Improved Zoning and Cropping Techniques Facilitating Segmentation
In the advent of digital computers and era where work force is shifted to be inclined on robotic process, Optical Character Recognition (OCR) has immense potentials to ease some these processes. Segmentation is one of the pre-processing phases- the pivotal essence of the process where lingual scripts and their characteristics vary to a much larger extent. This paper focuses on techniques which facilitates segmentation in Devanagari script (Hindi) for offline handwritten words i.e. Headline detection in handwritten word images of Hindi for extracting upper and middle zone characters and cropping. Experiments are performed on the handwritten legal amount words ICDAR database  on 106 words by 80 writers and on Self created touching character database on 106 words by 15 writers. The proposed zoning technique i.e. CPT (Continuous pixel technique) and cropping techniques is implemented on 10070 and 530 legal amount words with 98.89% accuracy and 80.94% respectively.

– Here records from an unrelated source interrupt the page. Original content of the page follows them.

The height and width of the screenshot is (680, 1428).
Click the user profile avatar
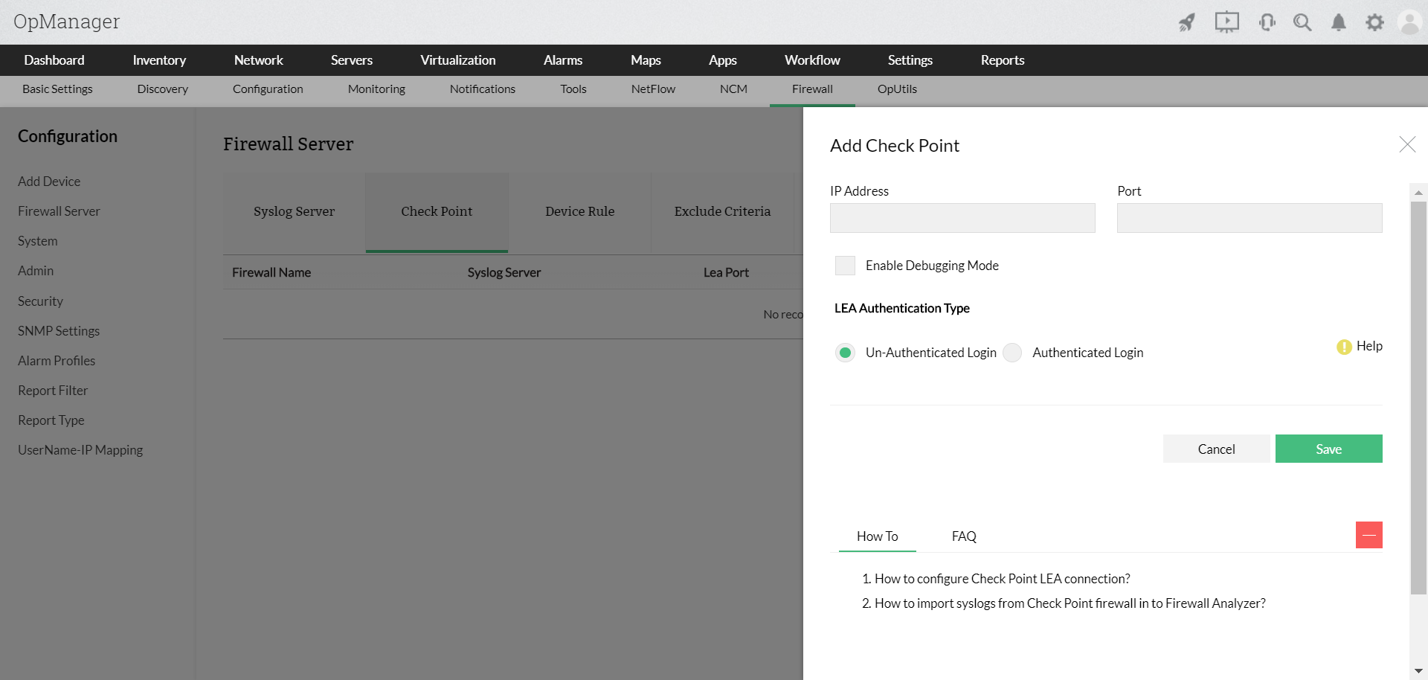(x=1409, y=22)

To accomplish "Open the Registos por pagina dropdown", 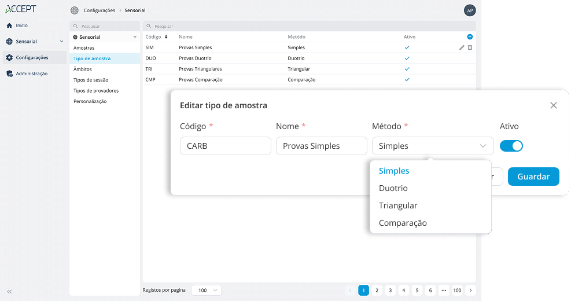I will click(x=207, y=290).
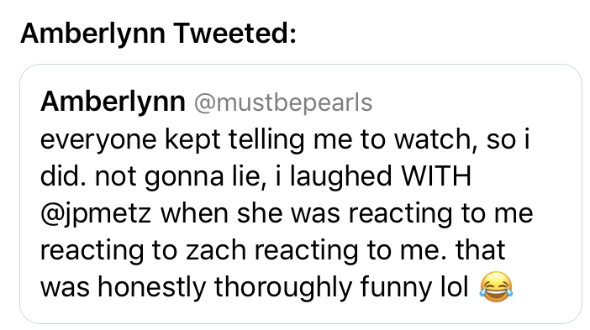The image size is (590, 330).
Task: Click the word 'WITH' in the tweet
Action: click(436, 176)
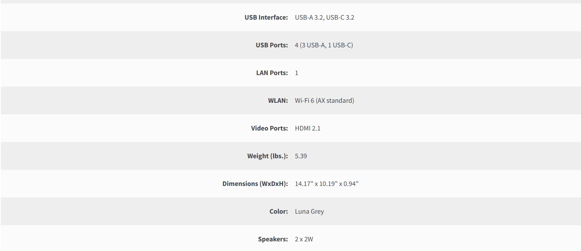Click the "2 x 2W" speakers value
The image size is (581, 251).
click(x=304, y=239)
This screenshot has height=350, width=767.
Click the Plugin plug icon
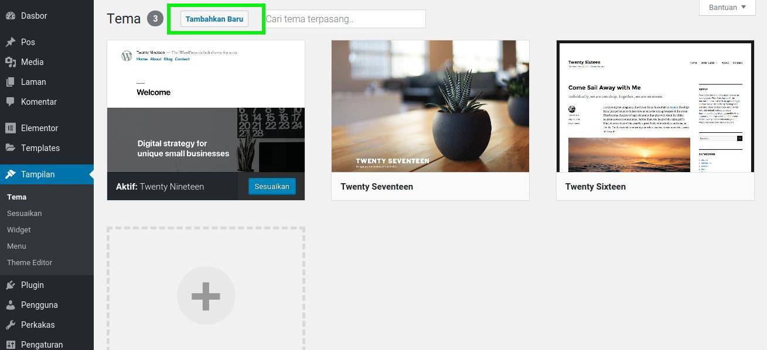pyautogui.click(x=11, y=285)
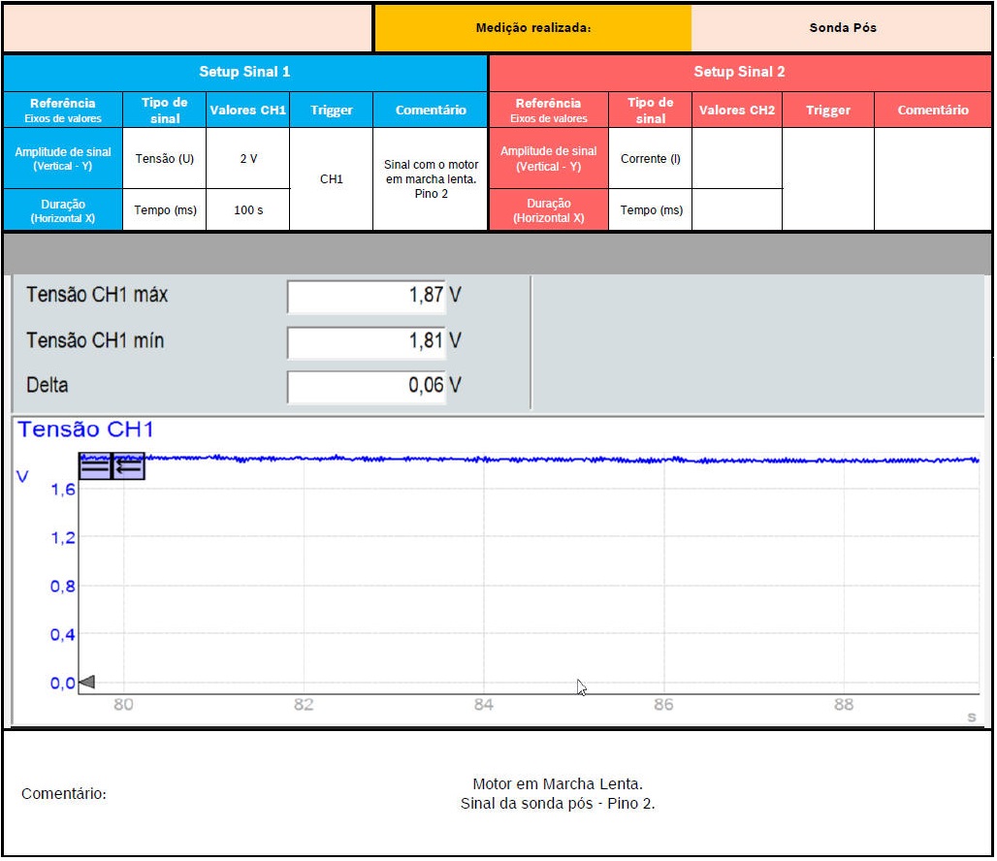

KeywordsHandwritten data Optical character recognition (OCR) Segmentation Zoning
The prominence of utility of mother tongue has been increasing in past half decade, has opened opportunities for tools inclined in providing functionality of OCR. Thus the process involved in recognizing native linguistic characters is a major challenge that has been prevailing for more than a decade. The research involves exploring phases for optical character recognition is pre-processing & segmentation, feature extraction and recognition. The recognition accuracy of character can be enhanced by applying improved pre-processing & segmentation technique to extract appropriate features.
Moreover, recognition of handwritten words is complex activity where achieving accuracy for multilingual script is more challenging. Offline handwritten data adds more complication and reduced recognition accuracy as compare to online data due to varying stroke width, writing style, pen/pencil used, mood of the writer, paper used, skew.
According to the literature survey, improper segmentation in handwritten data is a major topic of research. S. Kumar  discussed various irregularities in Devanagari script. Number of papers are available dealing with segmentation problem in Roman characters/numerals [3, 4, 5, 6, 7] and in other Indian languages[8, 9, 10] but very few are available in Devanagari script (Hindi) [11, 12].
Zoning is required to divide words into upper zone, middle zone and lower zone. Literature survey has shown that Horizontal Profile, Vertical profile, Hough transform are used for zoning.
Due to the presence of large character set in Devanagari script (Hindi), segmentation becomes more complicated. Character set in Hindi not only consists of characters but includes vowels, consonants, conjuncts, compound characters, modifiers. The paper is an attempt to propose techniques for zoning (CPT), to detect Headline and perform zoning. The paper is organized as follows. Section 2 gives the basic technique used in the literature for pre-processing, formulation of Headline detection for zoning to extract middle and upper zone characters, cropping. Section 3 introduces the database used and experimental results. Conclusion and future scope is given in Sect. 4.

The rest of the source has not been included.